[Aim of the exercise]
Give the number of lines in the records below that include "ribbon", and nothing more.

[Data provided]
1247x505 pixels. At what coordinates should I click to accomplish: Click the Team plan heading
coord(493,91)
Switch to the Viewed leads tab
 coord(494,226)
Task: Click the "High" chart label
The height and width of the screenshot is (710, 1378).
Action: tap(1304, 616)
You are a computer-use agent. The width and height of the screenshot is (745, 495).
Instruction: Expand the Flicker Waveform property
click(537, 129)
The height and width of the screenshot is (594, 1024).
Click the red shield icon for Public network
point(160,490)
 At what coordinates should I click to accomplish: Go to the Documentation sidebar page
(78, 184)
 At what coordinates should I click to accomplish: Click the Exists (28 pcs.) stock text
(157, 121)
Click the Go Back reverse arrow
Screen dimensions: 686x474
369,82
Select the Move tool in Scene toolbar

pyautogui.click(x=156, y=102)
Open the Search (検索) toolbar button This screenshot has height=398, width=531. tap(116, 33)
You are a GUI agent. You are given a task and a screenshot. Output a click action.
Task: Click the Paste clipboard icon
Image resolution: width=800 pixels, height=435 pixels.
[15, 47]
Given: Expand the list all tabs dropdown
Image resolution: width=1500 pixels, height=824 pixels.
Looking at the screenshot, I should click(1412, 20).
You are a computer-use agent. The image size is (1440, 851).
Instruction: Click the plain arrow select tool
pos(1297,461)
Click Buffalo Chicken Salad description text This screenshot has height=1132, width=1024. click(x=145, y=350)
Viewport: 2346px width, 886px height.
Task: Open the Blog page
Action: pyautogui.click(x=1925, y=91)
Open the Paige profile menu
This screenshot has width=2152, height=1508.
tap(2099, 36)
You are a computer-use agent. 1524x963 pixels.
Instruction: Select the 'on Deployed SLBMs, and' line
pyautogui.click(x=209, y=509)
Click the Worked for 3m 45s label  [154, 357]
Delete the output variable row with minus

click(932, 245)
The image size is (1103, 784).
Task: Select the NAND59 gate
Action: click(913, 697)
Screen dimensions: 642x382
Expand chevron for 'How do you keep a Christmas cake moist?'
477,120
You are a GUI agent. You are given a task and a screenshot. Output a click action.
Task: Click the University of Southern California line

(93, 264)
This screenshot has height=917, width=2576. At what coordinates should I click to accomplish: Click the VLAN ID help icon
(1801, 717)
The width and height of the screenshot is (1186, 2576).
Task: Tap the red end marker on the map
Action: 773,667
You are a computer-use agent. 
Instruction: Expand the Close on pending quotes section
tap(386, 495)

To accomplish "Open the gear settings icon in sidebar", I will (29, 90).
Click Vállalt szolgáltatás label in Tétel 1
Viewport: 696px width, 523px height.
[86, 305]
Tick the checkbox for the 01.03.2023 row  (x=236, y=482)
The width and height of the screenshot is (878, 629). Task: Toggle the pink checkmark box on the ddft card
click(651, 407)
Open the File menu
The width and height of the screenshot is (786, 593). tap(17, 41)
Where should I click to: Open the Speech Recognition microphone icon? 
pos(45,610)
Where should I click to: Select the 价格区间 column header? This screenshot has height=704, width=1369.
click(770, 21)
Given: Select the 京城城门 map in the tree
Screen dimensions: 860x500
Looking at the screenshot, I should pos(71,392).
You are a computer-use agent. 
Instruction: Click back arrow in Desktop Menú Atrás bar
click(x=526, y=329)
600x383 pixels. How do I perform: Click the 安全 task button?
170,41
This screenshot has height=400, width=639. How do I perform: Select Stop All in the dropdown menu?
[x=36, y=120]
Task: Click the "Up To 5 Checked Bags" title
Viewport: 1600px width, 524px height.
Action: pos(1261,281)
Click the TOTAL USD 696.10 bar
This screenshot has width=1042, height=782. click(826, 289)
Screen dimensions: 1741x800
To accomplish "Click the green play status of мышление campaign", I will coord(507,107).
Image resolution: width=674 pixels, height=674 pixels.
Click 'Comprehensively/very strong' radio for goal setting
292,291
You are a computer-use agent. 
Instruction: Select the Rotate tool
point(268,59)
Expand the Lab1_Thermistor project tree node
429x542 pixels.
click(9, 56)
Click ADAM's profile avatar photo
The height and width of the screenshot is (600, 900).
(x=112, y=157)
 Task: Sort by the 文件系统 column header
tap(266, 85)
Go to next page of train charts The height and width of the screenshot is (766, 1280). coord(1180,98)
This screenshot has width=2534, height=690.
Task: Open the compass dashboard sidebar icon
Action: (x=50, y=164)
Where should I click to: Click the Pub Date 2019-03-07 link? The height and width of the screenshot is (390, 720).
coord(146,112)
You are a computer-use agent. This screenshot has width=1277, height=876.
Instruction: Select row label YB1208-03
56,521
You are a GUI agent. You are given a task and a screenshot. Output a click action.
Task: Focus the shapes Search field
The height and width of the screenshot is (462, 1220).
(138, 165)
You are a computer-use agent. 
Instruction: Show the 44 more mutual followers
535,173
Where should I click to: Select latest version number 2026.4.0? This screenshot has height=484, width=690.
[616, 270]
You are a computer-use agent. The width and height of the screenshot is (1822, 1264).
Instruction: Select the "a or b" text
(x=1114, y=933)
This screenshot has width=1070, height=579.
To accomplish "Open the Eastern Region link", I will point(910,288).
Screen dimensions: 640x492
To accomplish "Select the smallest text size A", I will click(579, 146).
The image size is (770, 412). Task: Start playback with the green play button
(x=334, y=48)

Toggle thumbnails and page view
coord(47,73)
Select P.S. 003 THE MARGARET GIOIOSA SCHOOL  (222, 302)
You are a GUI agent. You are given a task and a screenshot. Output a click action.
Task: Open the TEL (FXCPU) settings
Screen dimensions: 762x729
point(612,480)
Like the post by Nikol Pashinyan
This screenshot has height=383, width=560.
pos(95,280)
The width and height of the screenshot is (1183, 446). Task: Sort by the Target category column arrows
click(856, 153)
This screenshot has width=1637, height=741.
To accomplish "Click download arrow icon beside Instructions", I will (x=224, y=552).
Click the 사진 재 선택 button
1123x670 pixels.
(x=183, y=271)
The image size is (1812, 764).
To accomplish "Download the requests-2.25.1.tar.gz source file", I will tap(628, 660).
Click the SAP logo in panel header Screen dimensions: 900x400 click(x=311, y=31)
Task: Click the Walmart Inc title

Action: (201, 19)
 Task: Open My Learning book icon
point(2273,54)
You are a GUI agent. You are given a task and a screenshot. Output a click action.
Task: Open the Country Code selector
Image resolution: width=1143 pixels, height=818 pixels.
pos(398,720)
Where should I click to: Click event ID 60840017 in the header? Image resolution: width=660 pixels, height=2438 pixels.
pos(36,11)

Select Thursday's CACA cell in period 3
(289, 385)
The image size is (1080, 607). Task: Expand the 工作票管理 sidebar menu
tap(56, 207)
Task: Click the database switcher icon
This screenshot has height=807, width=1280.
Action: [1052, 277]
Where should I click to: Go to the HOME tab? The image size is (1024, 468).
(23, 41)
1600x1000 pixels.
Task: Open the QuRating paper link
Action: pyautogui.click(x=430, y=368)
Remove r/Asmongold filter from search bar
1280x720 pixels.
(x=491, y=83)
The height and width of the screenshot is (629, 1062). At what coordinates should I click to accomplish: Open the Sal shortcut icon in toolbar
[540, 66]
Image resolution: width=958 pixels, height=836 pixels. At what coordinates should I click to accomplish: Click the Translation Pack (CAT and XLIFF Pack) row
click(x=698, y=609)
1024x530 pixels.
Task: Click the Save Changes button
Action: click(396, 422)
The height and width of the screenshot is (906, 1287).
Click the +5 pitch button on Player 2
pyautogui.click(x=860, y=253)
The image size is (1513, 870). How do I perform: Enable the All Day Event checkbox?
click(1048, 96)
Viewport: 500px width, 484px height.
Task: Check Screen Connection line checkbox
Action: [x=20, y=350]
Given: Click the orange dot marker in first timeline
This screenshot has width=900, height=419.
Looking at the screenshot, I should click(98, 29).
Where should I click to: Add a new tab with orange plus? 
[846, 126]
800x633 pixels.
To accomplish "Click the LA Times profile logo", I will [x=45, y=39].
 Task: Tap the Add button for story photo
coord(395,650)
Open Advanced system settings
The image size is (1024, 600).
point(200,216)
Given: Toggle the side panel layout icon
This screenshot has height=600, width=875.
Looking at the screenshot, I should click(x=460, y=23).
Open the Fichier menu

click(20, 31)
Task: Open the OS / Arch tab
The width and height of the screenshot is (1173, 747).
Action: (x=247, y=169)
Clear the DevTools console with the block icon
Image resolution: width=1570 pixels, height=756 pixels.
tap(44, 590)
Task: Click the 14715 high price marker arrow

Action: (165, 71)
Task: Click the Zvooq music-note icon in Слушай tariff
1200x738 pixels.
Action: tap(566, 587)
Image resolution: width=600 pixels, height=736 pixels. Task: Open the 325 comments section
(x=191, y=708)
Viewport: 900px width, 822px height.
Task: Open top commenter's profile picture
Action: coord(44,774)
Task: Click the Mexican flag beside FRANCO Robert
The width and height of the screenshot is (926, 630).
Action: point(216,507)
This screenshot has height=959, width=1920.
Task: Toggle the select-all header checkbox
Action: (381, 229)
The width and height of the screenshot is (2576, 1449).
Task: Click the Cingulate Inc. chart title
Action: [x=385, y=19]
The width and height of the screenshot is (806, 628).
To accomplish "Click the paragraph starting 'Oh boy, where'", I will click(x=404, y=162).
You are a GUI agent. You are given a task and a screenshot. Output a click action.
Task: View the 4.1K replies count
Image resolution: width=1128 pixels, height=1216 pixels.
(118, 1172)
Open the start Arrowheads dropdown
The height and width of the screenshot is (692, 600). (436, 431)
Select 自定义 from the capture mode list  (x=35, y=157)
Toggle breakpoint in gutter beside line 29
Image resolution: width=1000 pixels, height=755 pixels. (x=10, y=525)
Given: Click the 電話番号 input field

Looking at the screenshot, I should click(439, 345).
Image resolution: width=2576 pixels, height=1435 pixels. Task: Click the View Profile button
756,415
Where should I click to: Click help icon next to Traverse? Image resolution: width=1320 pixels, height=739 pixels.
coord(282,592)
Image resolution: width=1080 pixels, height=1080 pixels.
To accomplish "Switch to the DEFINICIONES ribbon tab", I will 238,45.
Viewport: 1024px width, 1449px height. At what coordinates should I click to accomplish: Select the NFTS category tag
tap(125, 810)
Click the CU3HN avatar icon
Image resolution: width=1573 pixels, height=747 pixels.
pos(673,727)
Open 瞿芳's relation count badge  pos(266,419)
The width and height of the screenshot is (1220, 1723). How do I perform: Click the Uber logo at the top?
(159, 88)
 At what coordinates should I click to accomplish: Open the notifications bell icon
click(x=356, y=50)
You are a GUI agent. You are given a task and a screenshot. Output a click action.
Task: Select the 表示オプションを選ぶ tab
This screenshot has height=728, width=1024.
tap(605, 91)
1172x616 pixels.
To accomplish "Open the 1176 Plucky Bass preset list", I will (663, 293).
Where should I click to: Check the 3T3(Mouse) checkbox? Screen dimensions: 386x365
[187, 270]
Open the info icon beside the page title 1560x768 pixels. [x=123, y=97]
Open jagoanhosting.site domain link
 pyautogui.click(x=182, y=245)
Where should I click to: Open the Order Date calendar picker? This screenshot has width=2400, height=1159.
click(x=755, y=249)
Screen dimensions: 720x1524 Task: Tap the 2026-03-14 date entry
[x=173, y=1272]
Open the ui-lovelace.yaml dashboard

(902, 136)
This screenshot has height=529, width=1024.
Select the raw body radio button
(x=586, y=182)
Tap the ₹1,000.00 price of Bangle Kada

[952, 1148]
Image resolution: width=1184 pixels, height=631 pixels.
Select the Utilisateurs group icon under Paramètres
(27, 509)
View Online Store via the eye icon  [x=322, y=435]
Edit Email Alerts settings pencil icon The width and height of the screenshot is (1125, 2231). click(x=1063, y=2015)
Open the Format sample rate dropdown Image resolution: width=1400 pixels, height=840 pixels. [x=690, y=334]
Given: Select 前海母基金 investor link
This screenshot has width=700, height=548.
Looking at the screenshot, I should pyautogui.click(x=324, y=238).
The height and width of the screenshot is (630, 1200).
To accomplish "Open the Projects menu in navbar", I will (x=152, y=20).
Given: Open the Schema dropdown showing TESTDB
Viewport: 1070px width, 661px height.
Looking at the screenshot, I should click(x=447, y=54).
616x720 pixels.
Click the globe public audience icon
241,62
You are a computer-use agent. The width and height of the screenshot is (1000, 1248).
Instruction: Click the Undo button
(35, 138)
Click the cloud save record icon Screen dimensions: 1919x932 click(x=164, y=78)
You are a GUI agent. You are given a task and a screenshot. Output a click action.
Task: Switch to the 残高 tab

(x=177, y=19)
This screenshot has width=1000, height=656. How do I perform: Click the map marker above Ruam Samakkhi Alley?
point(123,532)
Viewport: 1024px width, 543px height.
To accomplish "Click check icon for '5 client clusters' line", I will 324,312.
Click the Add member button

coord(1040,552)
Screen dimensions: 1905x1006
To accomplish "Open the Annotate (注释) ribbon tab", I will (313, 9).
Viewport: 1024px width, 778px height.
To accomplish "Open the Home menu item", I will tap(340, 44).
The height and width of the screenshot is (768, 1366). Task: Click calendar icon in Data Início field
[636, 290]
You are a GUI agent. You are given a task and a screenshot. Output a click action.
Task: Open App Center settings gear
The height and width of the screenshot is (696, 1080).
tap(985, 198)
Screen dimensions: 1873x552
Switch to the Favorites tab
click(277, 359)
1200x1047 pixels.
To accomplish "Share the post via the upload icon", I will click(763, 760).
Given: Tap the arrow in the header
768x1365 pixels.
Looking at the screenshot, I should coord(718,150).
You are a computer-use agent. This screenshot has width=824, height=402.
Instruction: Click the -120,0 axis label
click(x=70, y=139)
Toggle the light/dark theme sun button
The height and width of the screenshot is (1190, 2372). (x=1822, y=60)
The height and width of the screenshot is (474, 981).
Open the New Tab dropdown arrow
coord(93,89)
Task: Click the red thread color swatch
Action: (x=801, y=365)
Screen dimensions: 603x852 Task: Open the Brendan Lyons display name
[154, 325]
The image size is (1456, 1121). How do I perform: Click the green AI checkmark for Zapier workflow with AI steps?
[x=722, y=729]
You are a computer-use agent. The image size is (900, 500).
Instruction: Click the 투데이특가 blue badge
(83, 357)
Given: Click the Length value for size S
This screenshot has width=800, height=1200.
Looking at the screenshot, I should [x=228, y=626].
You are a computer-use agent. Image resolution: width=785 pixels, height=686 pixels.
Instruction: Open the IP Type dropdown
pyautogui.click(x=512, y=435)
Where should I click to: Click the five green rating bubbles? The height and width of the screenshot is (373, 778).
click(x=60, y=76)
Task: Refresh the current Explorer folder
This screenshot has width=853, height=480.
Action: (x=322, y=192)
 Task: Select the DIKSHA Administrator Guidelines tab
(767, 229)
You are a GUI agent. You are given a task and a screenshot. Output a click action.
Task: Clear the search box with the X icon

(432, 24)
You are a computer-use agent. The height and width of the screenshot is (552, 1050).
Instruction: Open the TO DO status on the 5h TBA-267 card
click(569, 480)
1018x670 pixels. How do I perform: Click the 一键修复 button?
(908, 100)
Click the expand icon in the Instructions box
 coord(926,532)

[Answer box]
2